**Task to complete:** Each line from the one that holds "965x724 pixels. At" to the end of the entries is to be given again exactly. Do not include pictures.

Records for the exercise Block Start

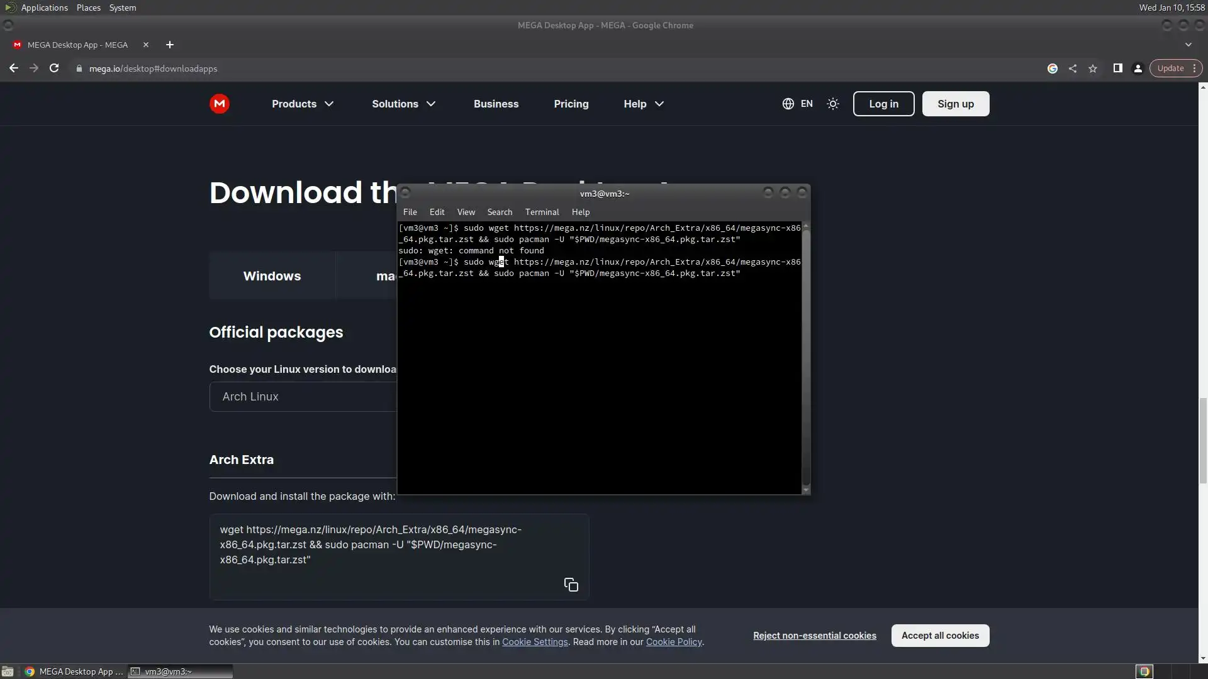Expand the Products dropdown
Screen dimensions: 1208x679
(x=303, y=104)
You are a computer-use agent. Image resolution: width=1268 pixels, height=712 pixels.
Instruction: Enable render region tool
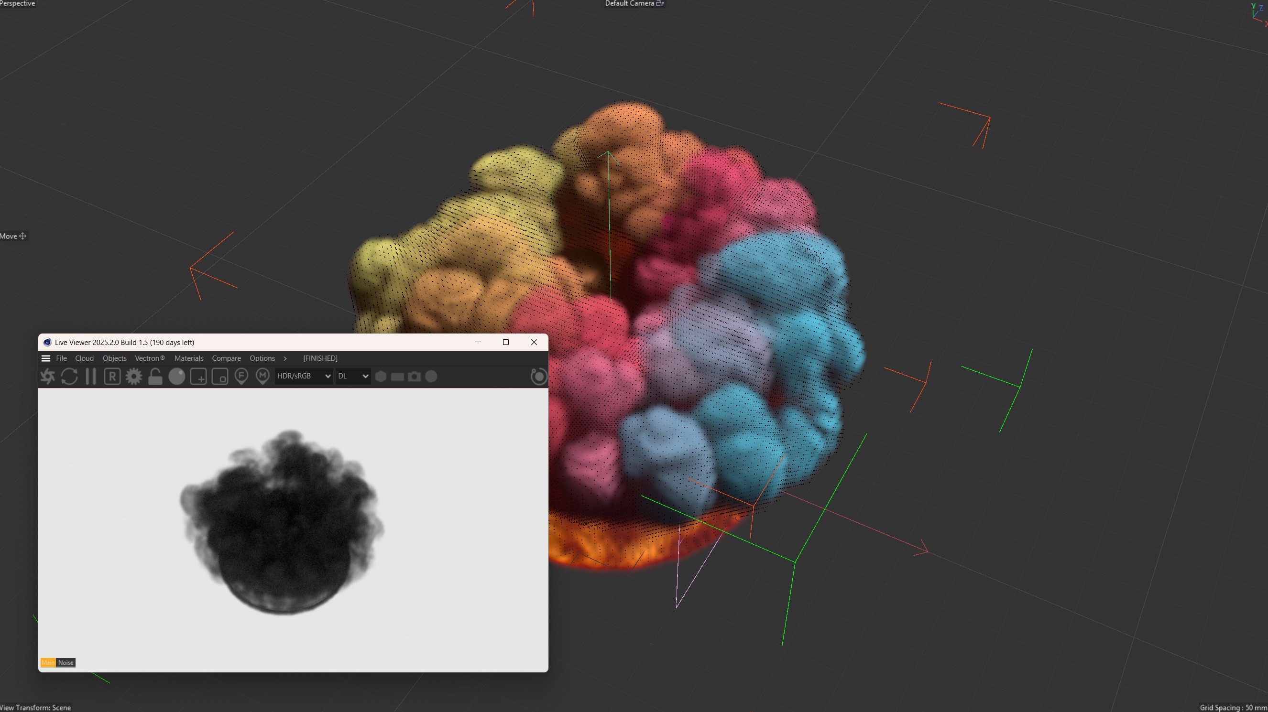click(x=198, y=377)
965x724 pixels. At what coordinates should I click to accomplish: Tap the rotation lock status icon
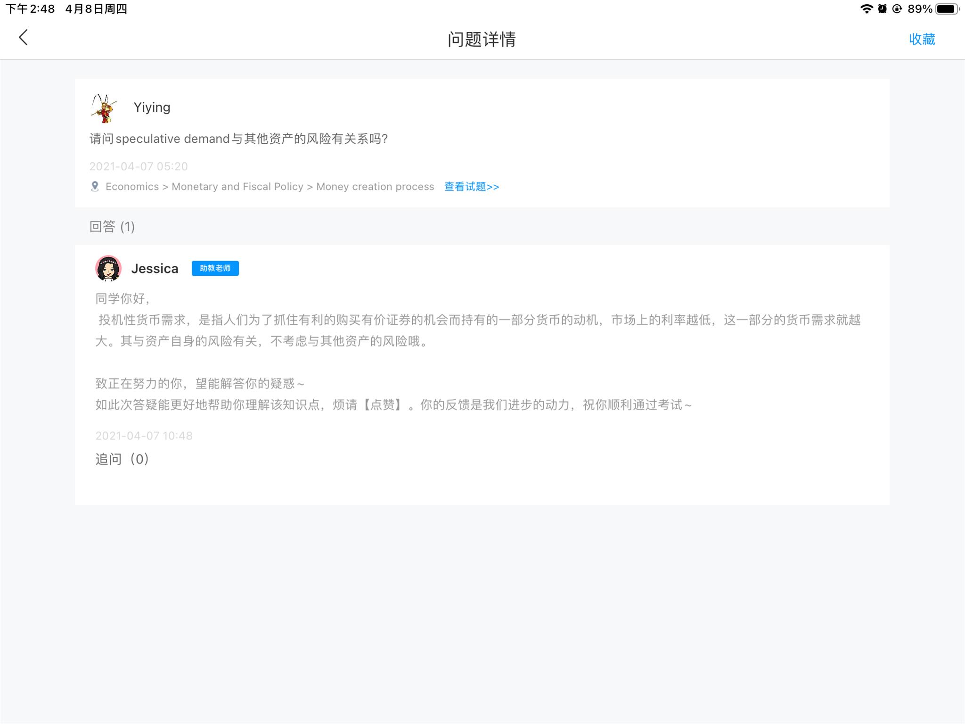click(x=897, y=9)
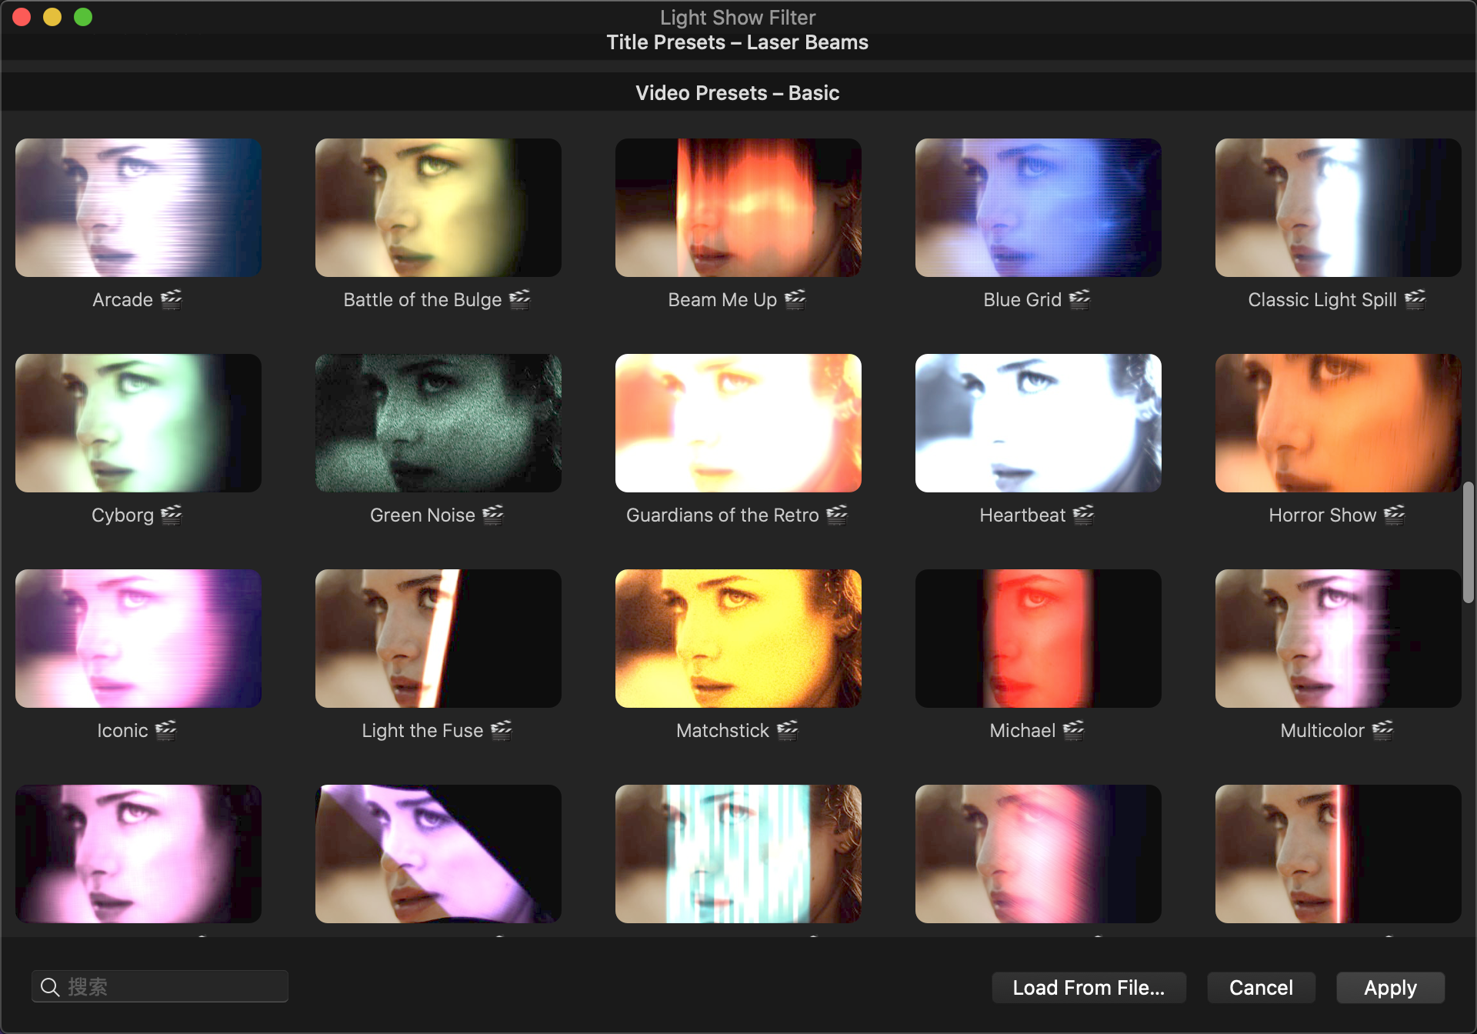
Task: Pick the Michael red preset thumbnail
Action: coord(1039,639)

Records for the exercise Block End

**Answer box:**
965x724 pixels. At what coordinates should I click to accomplish: Tap the rotation lock status icon
click(x=897, y=9)
Task: Pick the Michael red preset thumbnail
Action: coord(1039,639)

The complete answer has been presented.